**Problem to work on:** Your answer must be the listing repeated word for word, without its pictures.
** Material to process follows **
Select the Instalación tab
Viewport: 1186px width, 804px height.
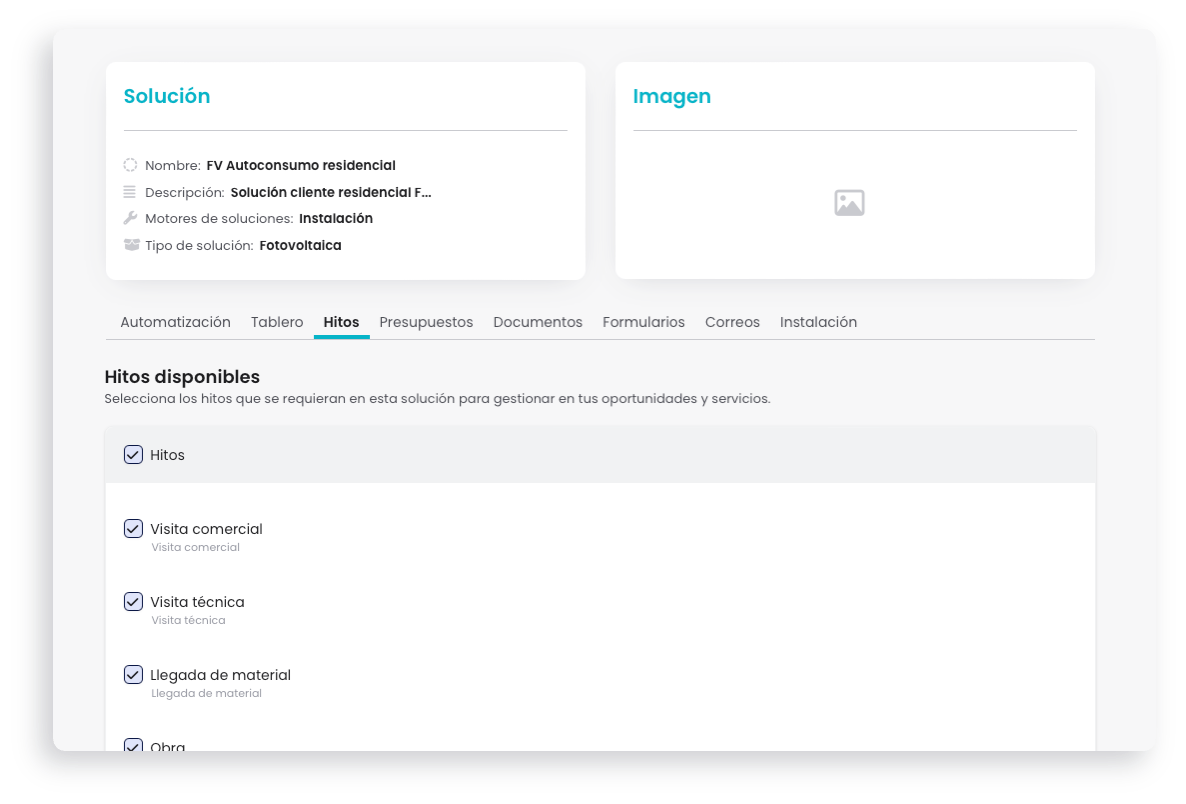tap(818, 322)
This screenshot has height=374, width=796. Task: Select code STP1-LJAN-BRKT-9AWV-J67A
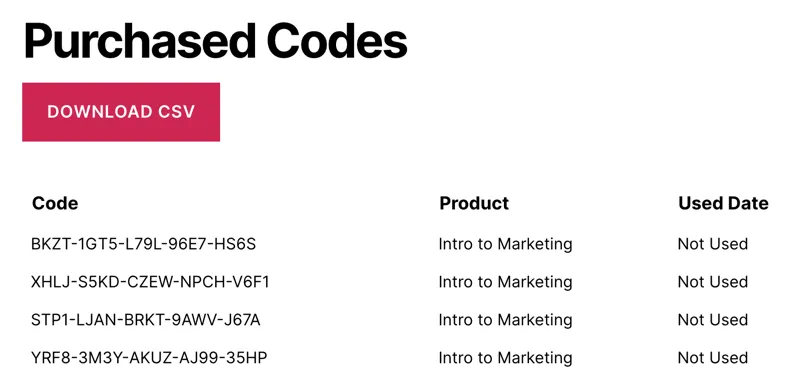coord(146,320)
** End of Material to process **
**Problem solution:**
Select the Instalación tab
Viewport: 1186px width, 804px height.
tap(818, 322)
This screenshot has height=374, width=796. Task: Select code STP1-LJAN-BRKT-9AWV-J67A
coord(146,320)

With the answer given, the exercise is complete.